Paul Dunmall

January 8, 2002

Live in London
DUNS Limited Edition DLE 0015

One of the busiest free jazz saxophonists in Europe, Londoner Paul Dunmall, like many other musicians, seems to have spent the past few years recording every gig he could. Now that he has his own label, the aptly named DUNS Limited Edition, he’s finally able to give wider currency to exceptional performances like the two on this CD. No practitioner of the almost clichéd, British breath-control school of reed playing, Dunmall makes his mark in such ensembles as the cooperative Mujician band the London Jazz Composers Orchestra as an upright, straightahead player, whose hairy-chested overblowing doesn’t neglect volume and vibrato.

This session, made up of two overlong (almost 38 minutes ands just over 40 minutes) pieces, recorded four months apart almost 10 years ago at a small London club proves this. Seconded by the forceful drumming of Dave Alexander — all cymbals and snares — and what seem to be bassist Tim Wells’ fingers of iron, the performance could be even older. Unlike some self-consciously European example of BritImprov, it’s unabashedly an extension of the tradition of energy music that grew up in the 1960s and whose benchmarks remain the jaw-clenching spasm of sounds made by tenor men John Coltrane and Albert Ayler.

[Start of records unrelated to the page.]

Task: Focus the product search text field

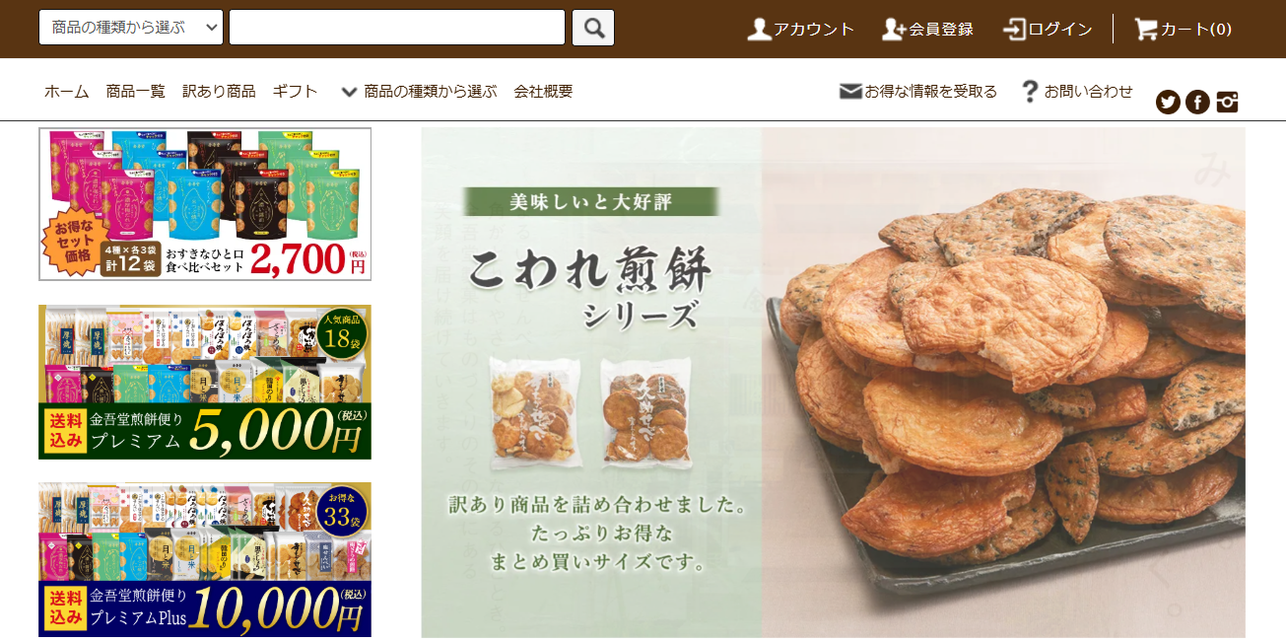Action: pos(397,28)
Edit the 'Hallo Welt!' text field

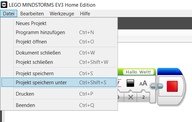point(138,72)
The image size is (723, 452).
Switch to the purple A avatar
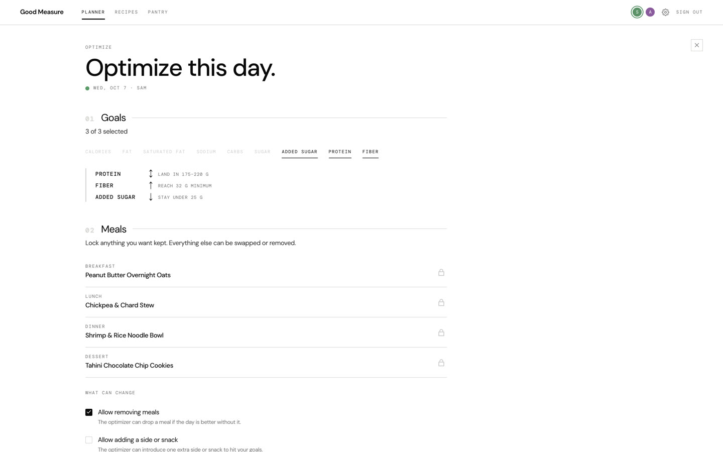click(650, 12)
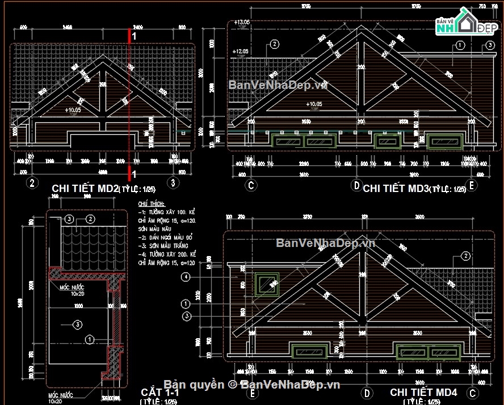
Task: Select axis bubble D under the MD3 detail
Action: click(356, 184)
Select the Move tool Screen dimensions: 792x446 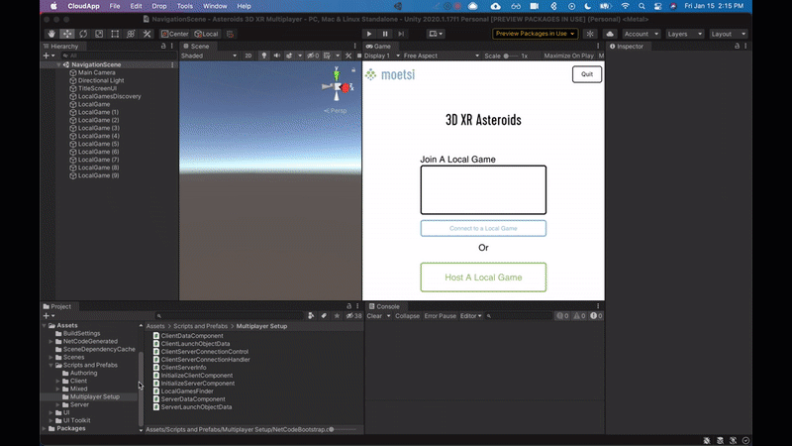[67, 34]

Completely his own man, Dunmall ranges throughout these works in many time signatures and tempos. At time he conjures up the image of a canny shopper in a market town fair. He weighs and measures different notes, tones, slurs, pitches, phrases during the course of his mammoth solos, toying with some from different angles and at diverse speeds, discarding some, reshaping others until he’s satisfied. One minute he’ll construct a passage out of screaming, elevated glossolalia, other times he’ll measure out a blanket of extended mid-range notes. It’s a credit to the bassist and drummer that they can follow him. And while each gets a bit of solo space, it’s the saxophonist’s show all the way.

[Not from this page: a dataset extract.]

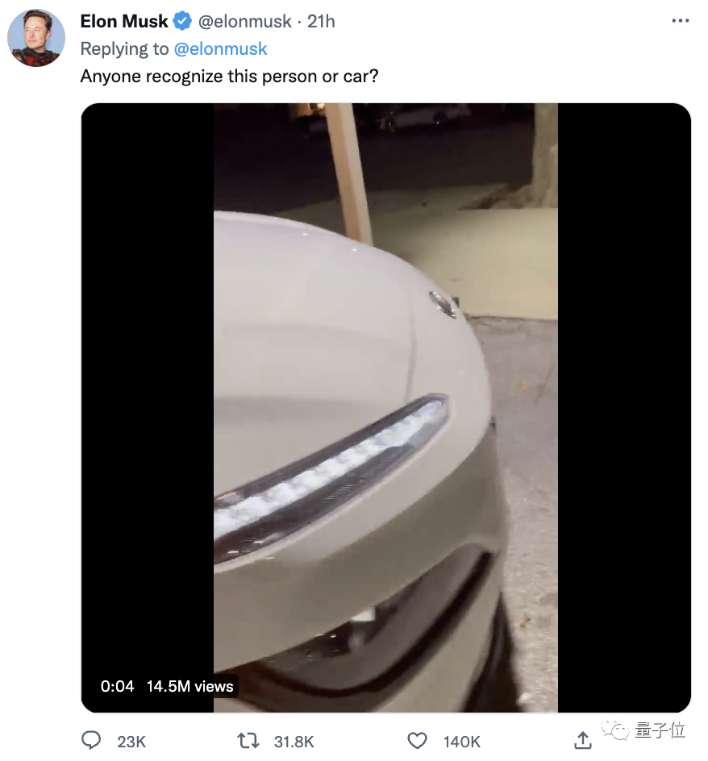Click the 14.5M views label
This screenshot has height=761, width=708.
(x=189, y=686)
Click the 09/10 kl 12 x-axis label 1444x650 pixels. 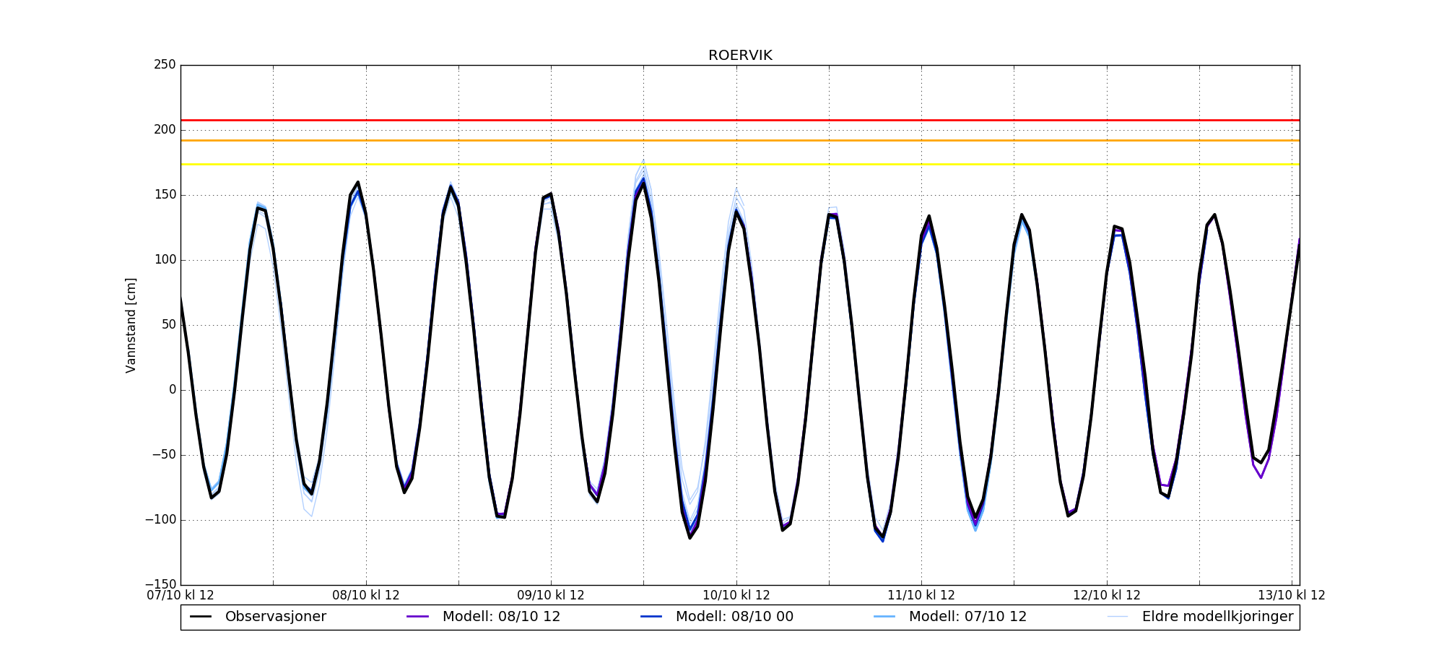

Dunmall has released so many impressive CDs recently, on his own and with other bands, that one ends up with the embarrassment of having to say why this excellence is different than another excellence. It isn’t really.

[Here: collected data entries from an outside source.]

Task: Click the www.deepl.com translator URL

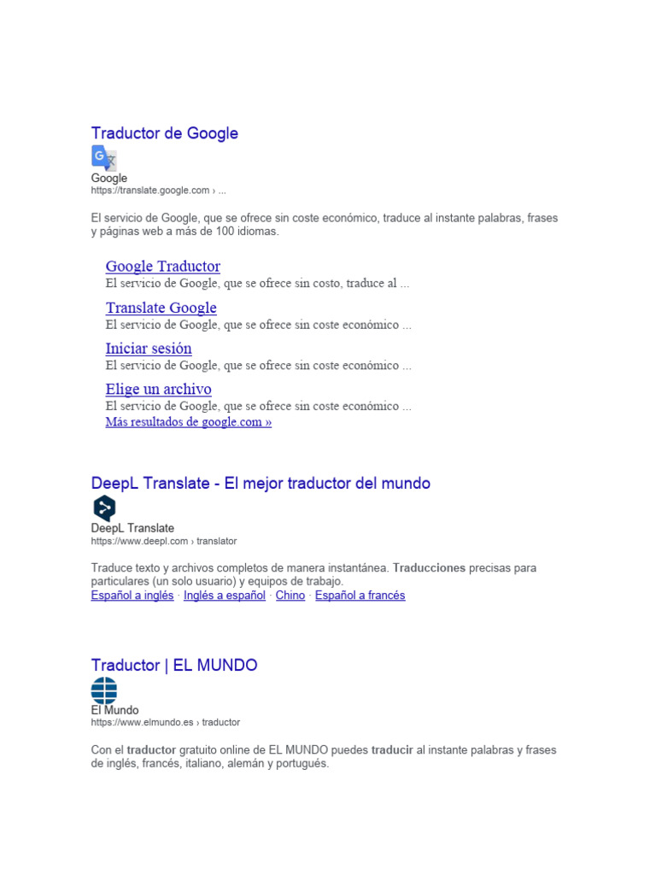Action: pos(164,541)
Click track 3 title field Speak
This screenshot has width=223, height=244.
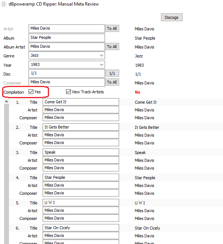click(81, 152)
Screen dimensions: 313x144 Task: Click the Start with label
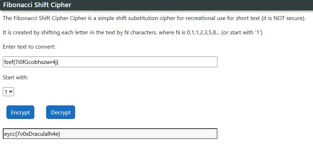[x=15, y=78]
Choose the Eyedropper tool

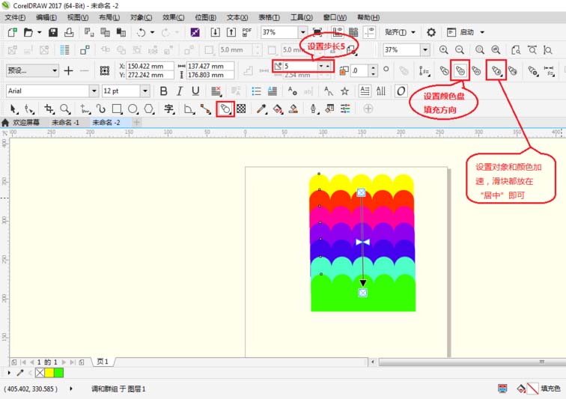(261, 109)
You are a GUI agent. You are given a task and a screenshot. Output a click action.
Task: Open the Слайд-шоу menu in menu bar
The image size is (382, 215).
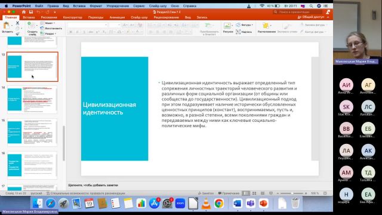click(158, 6)
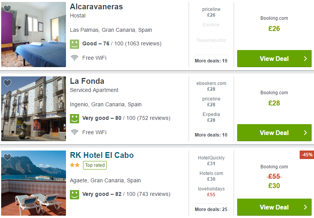314x218 pixels.
Task: Click Alcaravaneras Free WiFi icon
Action: click(75, 58)
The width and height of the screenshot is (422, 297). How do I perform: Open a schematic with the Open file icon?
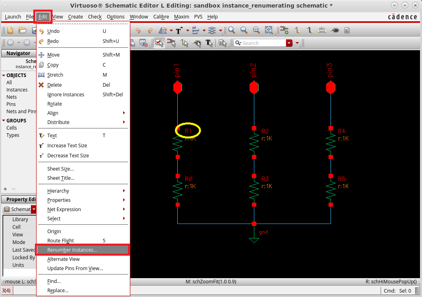coord(22,30)
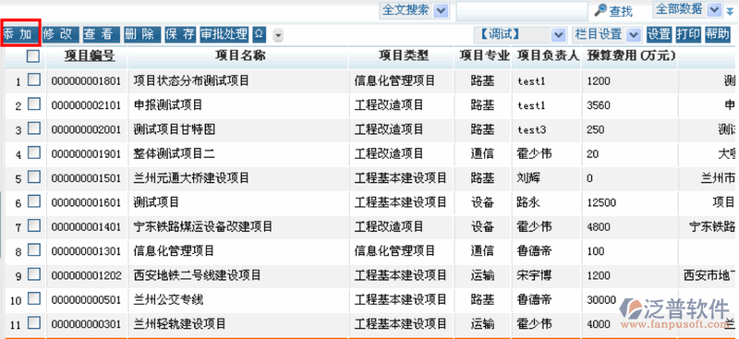Open the Ω special symbol button
Viewport: 739px width, 339px height.
point(259,34)
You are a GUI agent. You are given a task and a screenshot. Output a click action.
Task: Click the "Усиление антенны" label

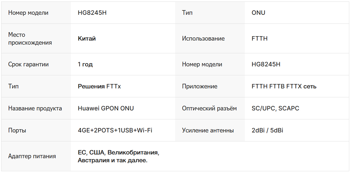208,130
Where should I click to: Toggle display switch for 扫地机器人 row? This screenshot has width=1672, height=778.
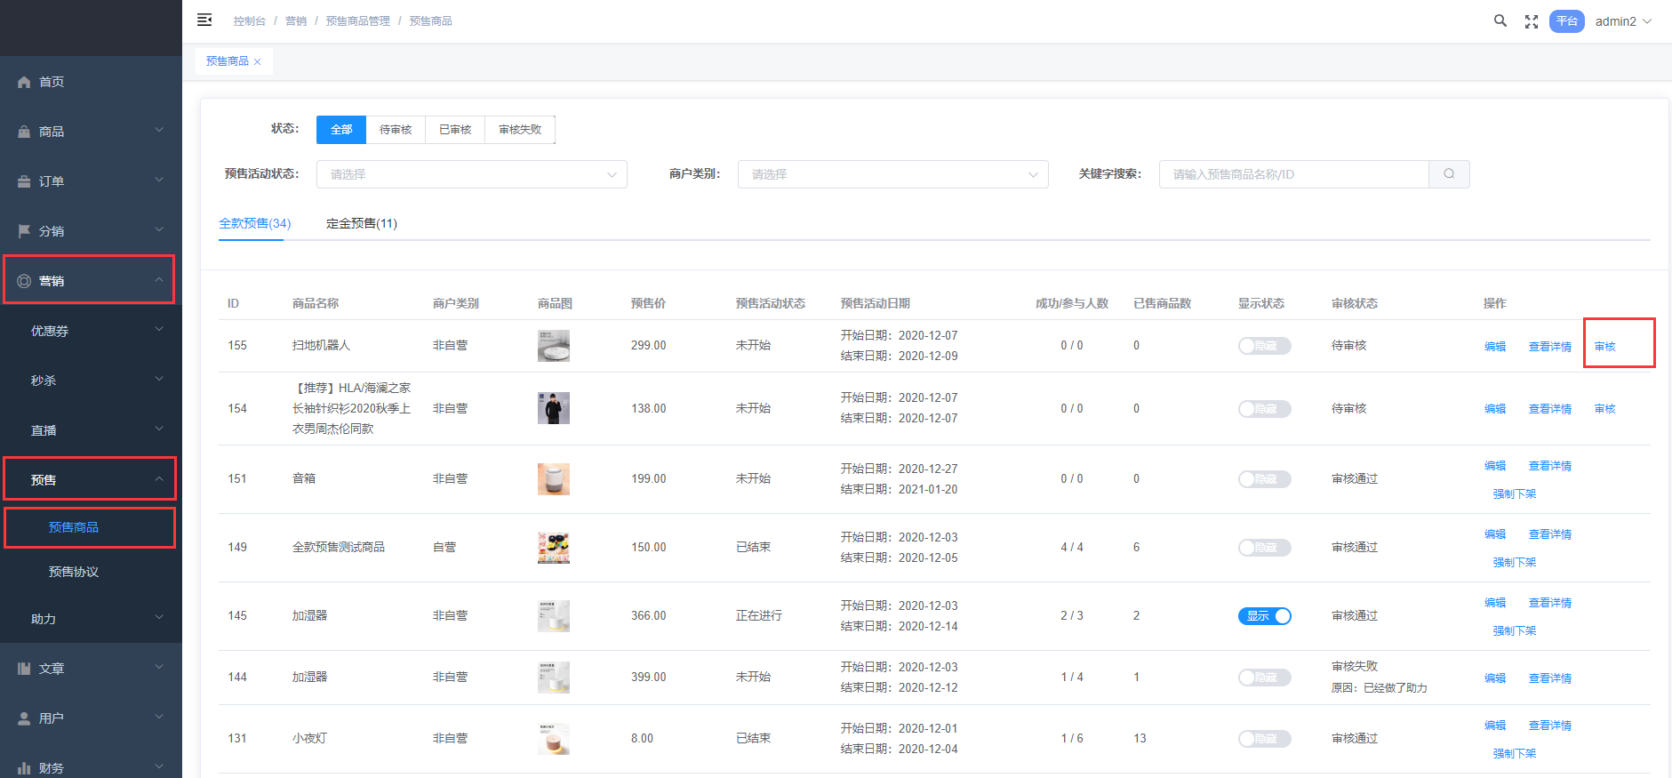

Oh, on the first track Dunmall is supposed to be improvising on the C-melody saxophone, an antique dance band staple that was pushed out the jazz spotlight when Coleman Hawkins asserted the might of the tenor in the late 1920s. But to be honest the creation doesn’t sound much different than on the other track when he’s supposed to be playing tenor and there seems to be no lack in his playing. Whatever the saxophone Dunmall is definitely in the lineage of masters like Hawkins and Trane and Live in London just proves it one more time.

— Ken Waxman

Track Listing: 1.What rumours? 2. These rumours

Personnel: Paul Dunmall (C Melody saxophone, tenor saxophone); Tim Wells (bass); Dave Alexander (drums)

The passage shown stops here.